(Directions): Render the entries from the line with "Toggle the Channels view mode" to the line with "coord(957,529)", both included, as a JSON list of strings with one string per line, leaving out blank lines.

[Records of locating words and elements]
■ ■ ■ ■ ■
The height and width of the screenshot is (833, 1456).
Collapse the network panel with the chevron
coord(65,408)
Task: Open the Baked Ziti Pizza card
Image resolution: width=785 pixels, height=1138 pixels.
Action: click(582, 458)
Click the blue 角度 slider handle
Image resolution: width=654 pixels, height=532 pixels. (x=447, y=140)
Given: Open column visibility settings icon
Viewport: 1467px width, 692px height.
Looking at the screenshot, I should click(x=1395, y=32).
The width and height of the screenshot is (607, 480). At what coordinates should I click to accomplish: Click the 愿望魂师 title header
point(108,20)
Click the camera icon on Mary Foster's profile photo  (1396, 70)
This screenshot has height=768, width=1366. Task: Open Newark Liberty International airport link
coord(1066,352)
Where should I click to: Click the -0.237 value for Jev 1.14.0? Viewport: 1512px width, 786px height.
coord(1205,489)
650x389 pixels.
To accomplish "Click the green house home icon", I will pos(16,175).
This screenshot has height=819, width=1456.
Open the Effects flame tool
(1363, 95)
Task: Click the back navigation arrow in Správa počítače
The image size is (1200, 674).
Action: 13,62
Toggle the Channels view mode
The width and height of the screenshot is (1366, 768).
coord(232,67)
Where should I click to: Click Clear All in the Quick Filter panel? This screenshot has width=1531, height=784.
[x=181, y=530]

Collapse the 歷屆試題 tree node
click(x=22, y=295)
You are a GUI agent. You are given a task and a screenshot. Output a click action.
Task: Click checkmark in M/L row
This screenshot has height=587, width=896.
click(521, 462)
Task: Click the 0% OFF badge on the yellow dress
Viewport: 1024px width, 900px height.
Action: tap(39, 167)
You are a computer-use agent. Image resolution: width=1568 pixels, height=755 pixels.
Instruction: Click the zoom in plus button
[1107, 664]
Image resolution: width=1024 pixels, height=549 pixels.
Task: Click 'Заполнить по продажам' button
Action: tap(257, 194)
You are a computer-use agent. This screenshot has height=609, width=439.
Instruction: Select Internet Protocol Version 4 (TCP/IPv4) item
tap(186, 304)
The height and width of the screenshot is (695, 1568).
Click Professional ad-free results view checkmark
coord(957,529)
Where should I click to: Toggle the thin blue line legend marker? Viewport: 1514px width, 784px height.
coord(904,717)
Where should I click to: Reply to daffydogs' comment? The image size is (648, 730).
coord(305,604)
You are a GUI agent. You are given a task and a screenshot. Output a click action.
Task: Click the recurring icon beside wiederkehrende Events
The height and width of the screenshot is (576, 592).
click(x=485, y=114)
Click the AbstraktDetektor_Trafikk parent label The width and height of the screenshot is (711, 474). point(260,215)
■ ■ ■ ■ ■
(Final result):
[
  "Toggle the Channels view mode",
  "The width and height of the screenshot is (1366, 768).",
  "coord(232,67)",
  "Where should I click to: Click Clear All in the Quick Filter panel? This screenshot has width=1531, height=784.",
  "[x=181, y=530]",
  "Collapse the 歷屆試題 tree node",
  "click(x=22, y=295)",
  "You are a GUI agent. You are given a task and a screenshot. Output a click action.",
  "Task: Click checkmark in M/L row",
  "This screenshot has height=587, width=896.",
  "click(521, 462)",
  "Task: Click the 0% OFF badge on the yellow dress",
  "Viewport: 1024px width, 900px height.",
  "Action: tap(39, 167)",
  "You are a computer-use agent. Image resolution: width=1568 pixels, height=755 pixels.",
  "Instruction: Click the zoom in plus button",
  "[1107, 664]",
  "Image resolution: width=1024 pixels, height=549 pixels.",
  "Task: Click 'Заполнить по продажам' button",
  "Action: tap(257, 194)",
  "You are a computer-use agent. This screenshot has height=609, width=439.",
  "Instruction: Select Internet Protocol Version 4 (TCP/IPv4) item",
  "tap(186, 304)",
  "The height and width of the screenshot is (695, 1568).",
  "Click Professional ad-free results view checkmark",
  "coord(957,529)"
]